> **Problem to work on**:
Copy the data below word for word, omitting the pictures.

Data listing:
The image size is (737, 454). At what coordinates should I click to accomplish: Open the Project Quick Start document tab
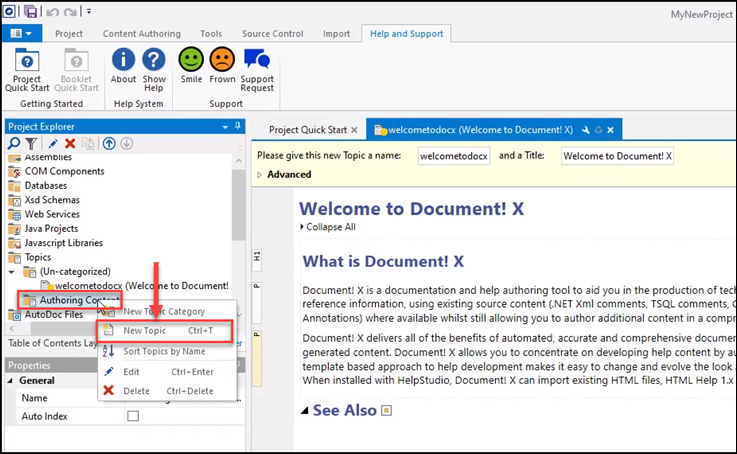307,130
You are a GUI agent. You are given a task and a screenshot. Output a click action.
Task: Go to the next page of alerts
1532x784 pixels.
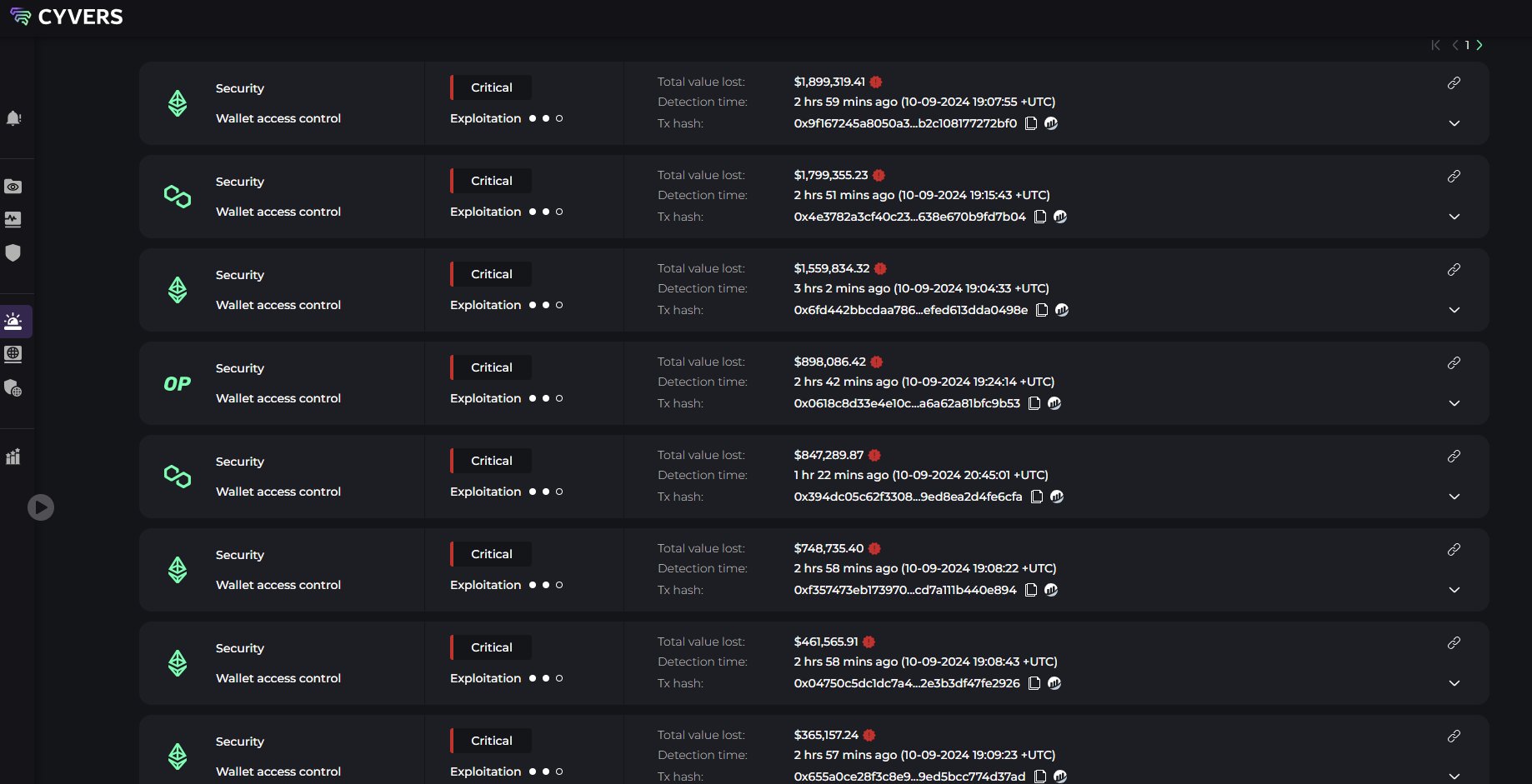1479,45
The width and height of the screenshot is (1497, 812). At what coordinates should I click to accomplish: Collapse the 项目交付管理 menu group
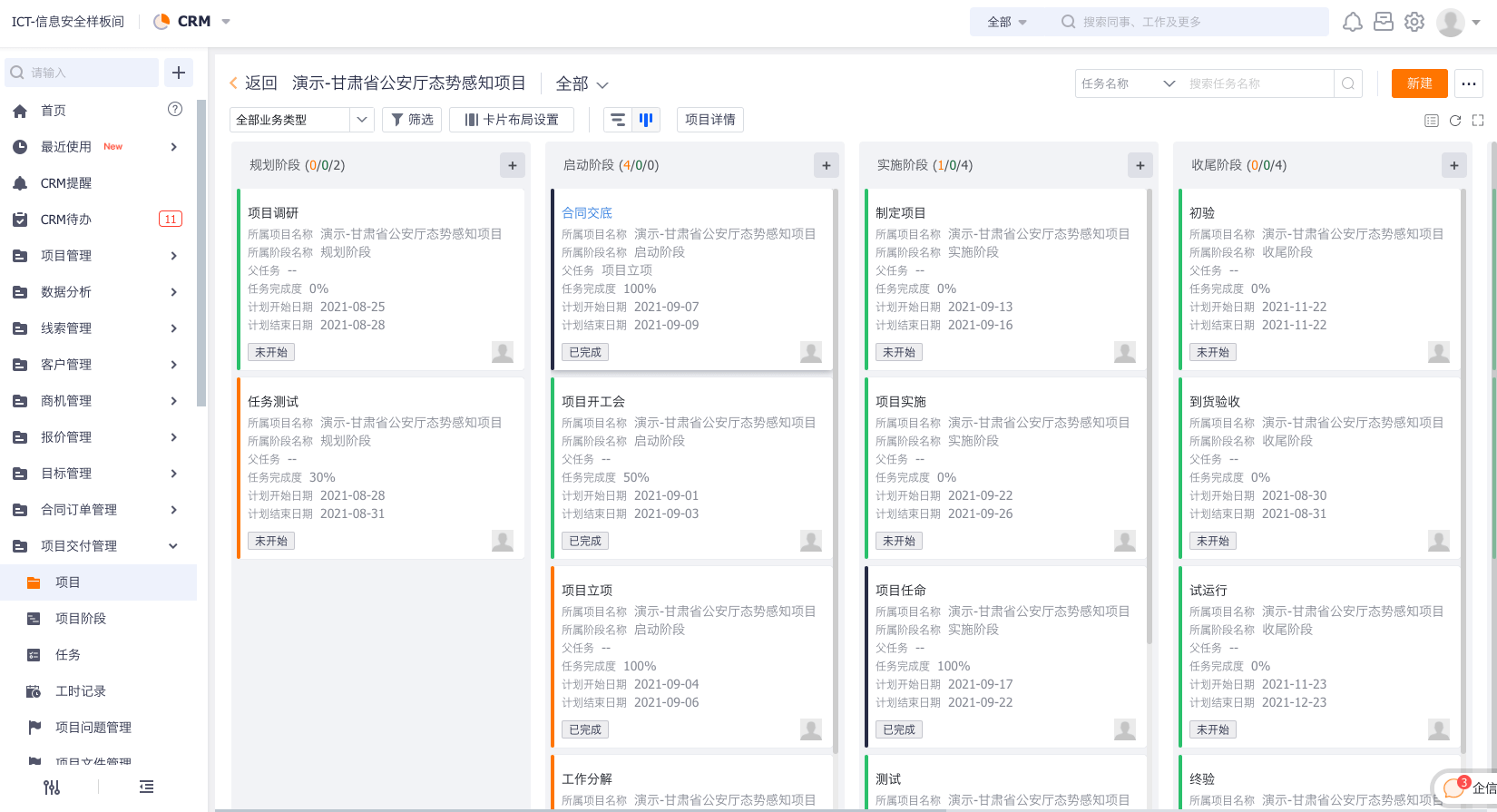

> **In response**:
The image size is (737, 454). At what coordinates should I click to accomplish: Open the Project Quick Start document tab
307,130
You are a GUI agent. You are given a task and a screenshot. Output a click action.
Task: Go to the next page of alerts
1532x784 pixels.
1479,45
The width and height of the screenshot is (1497, 812). At what coordinates should I click to accomplish: Collapse the 项目交付管理 menu group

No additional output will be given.